In politics, the National Milk Producers Federation and U.S. Dairy Export Council Executive Vice President for Policy Development and Strategy, Jaime Castaneda, and the senior vice president for global economic affairs, Will Loux, testified Monday before the U.S. International Trade Commission, citing “the need for the government to hold trading partners accountable for policies that disrupt global markets for nonfat milk solids products and harm U.S. dairy producers and exporters. Chief among those concerns were Canadian policies.”

Castaneda and Loux highlighted how trade distorting policies and subsidies from Canada, India, Turkey, the EU and others have driven artificially low-priced exports from those competitors onto global markets, undercutting U.S. producers.

The International Dairy Foods Association’s Becky Rasdall Vargas also testified, emphasizing, “Canada’s supply management system creates a persistent surplus of nonfat milk solids by tying farm-level milk production quotas to domestic butterfat demand.

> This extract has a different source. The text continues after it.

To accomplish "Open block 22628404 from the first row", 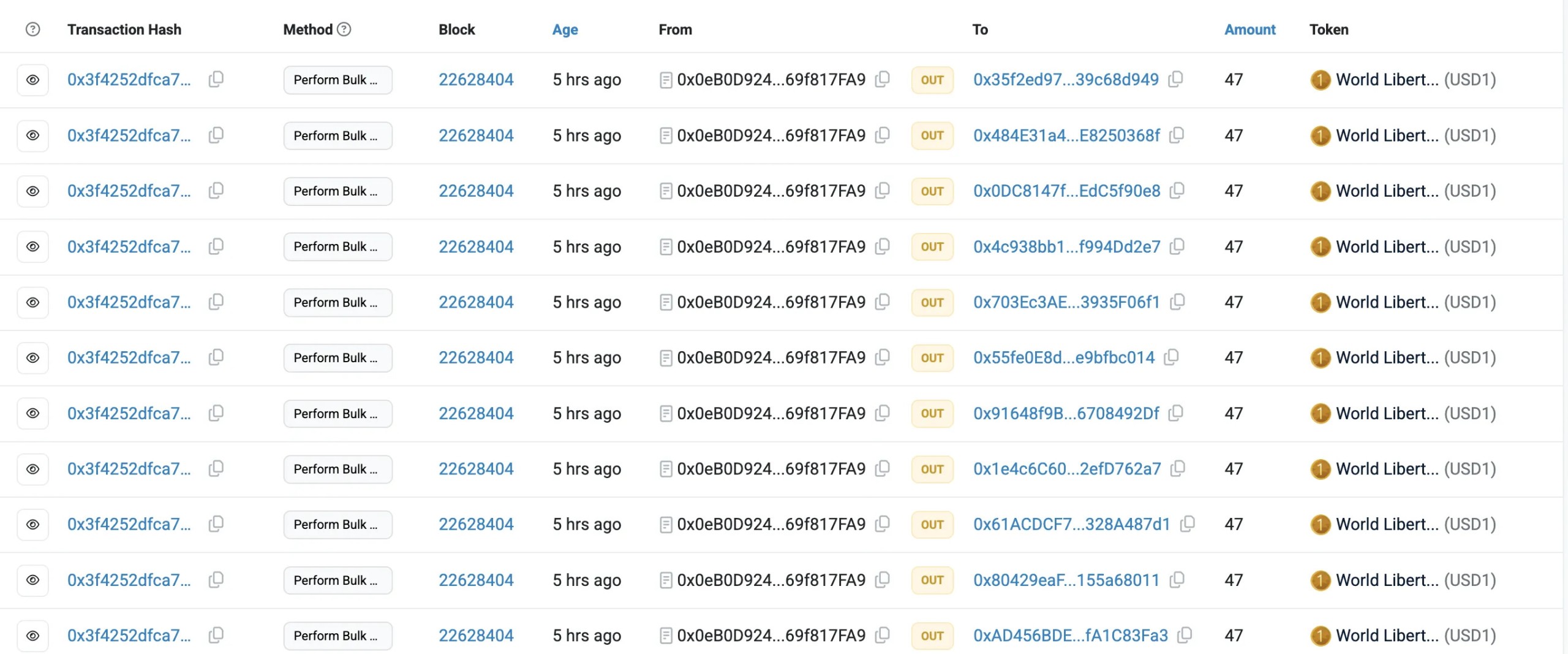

Canada establishes a below-market price for Canadian NFS products to clear the surplus, effectively displacing U.S. exports both in Canada and in third-country markets,” Vargas said.

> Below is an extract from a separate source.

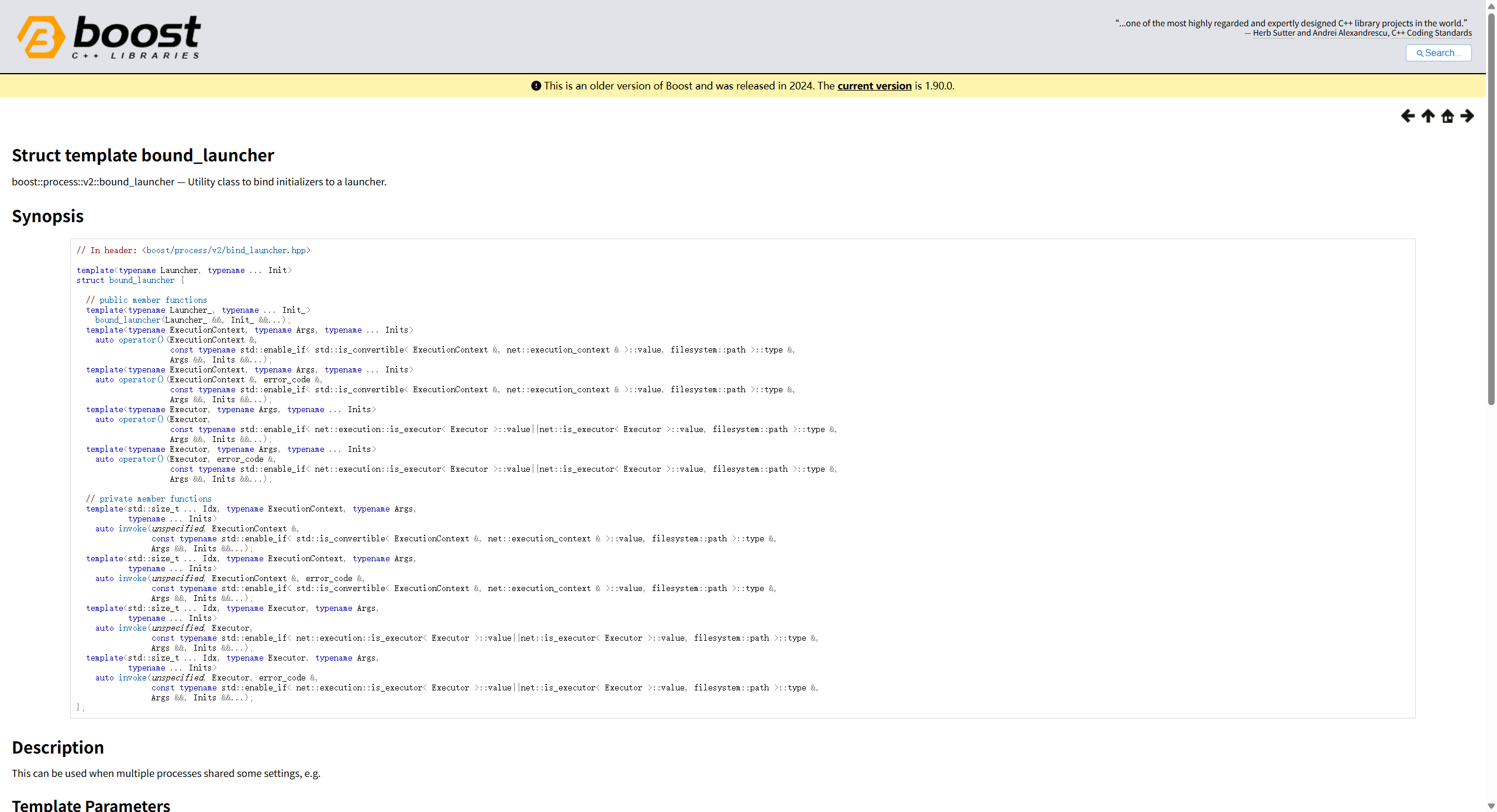Open the home navigation icon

The IDFA also announced its annual Dairy Forum this week will be held Jan. 25–28, 2026, in Palm Desert, California. More than 1,200 leaders from across the dairy supply chain will meet at the JW Marriott Desert Springs Resort and Spa.

The so-called Dairy Pride Act has been reintroduced in the Senate. The bill seeks to stop plant-based products from using dairy terms and requires the Food and Drug Administration to enforce labeling standards that prevent consumer confusion in the marketplace.

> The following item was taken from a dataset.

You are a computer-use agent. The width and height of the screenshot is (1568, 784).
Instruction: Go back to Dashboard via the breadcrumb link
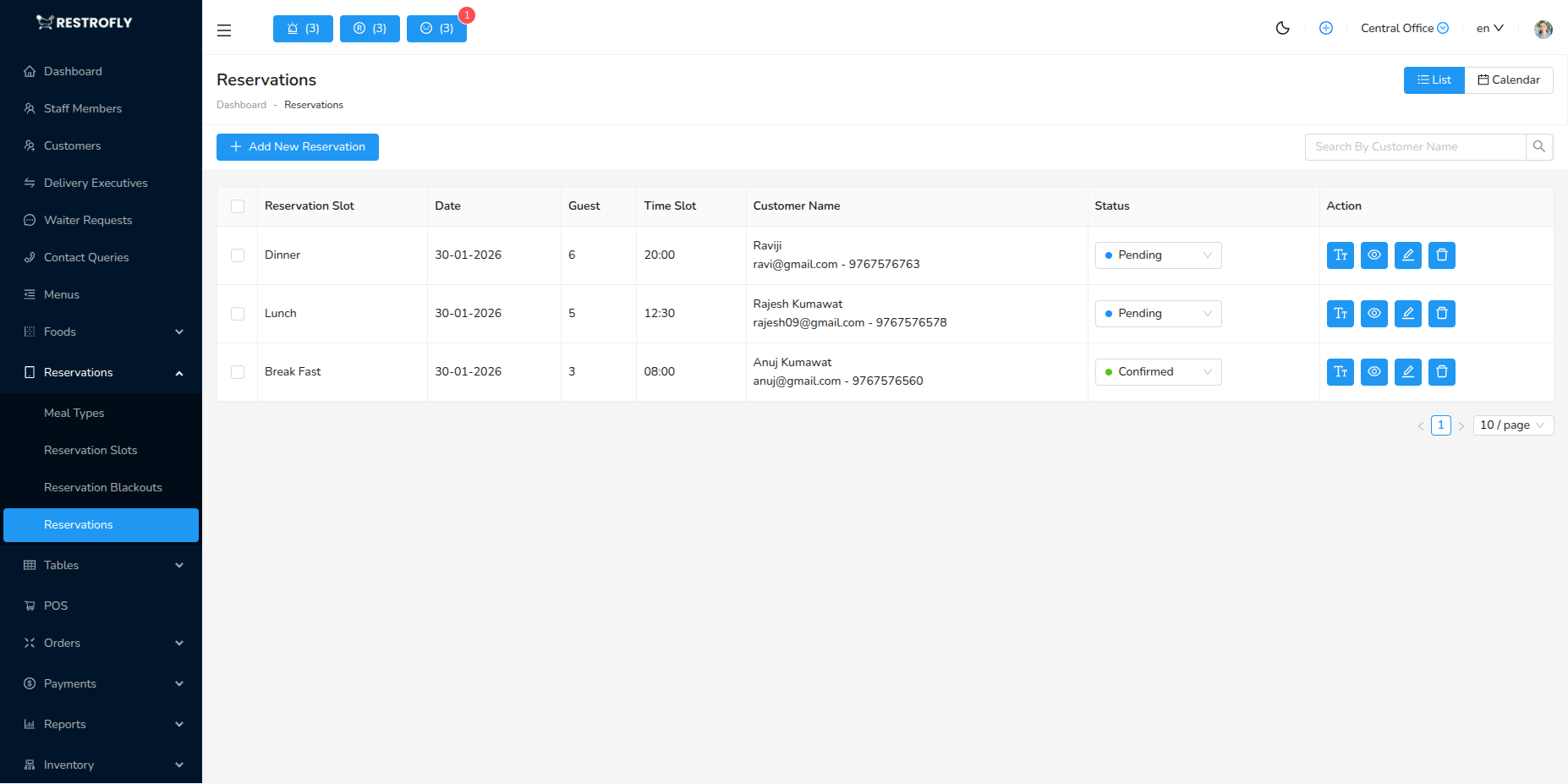[x=241, y=104]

Agriculture Secretary Brooke Rollins announced a reorganization this week of the department she now heads to “refocus its core operations to better align with its founding mission of supporting American farming, ranching, and forestry.”

“Over the last four years, USDA’s workforce grew by 8%, and employees’ salaries increased by 14.5%,” Rollins said, “including hiring thousands of employees with no sustainable way to pay them. This all occurred without any tangible increase in service to USDA’s core constituencies across the agricultural sector. USDA’s footprint in the National Capital Region is underutilized and redundant, plagued by rampant overspending and decades of mismanagement and costly deferred maintenance. President Trump has made it clear government needs to be scrutinized, and after this thorough review of USDA, the results show a bloated, expensive, and unsustainable organization,” Rollins stated.

The Senate Ag Committee, however, said, “Not so fast,” and held a hearing on the matter Wednesday. Deputy Agriculture Secretary Stephen Vaden took questions from committee members from both sides of the aisle. We await the outcome.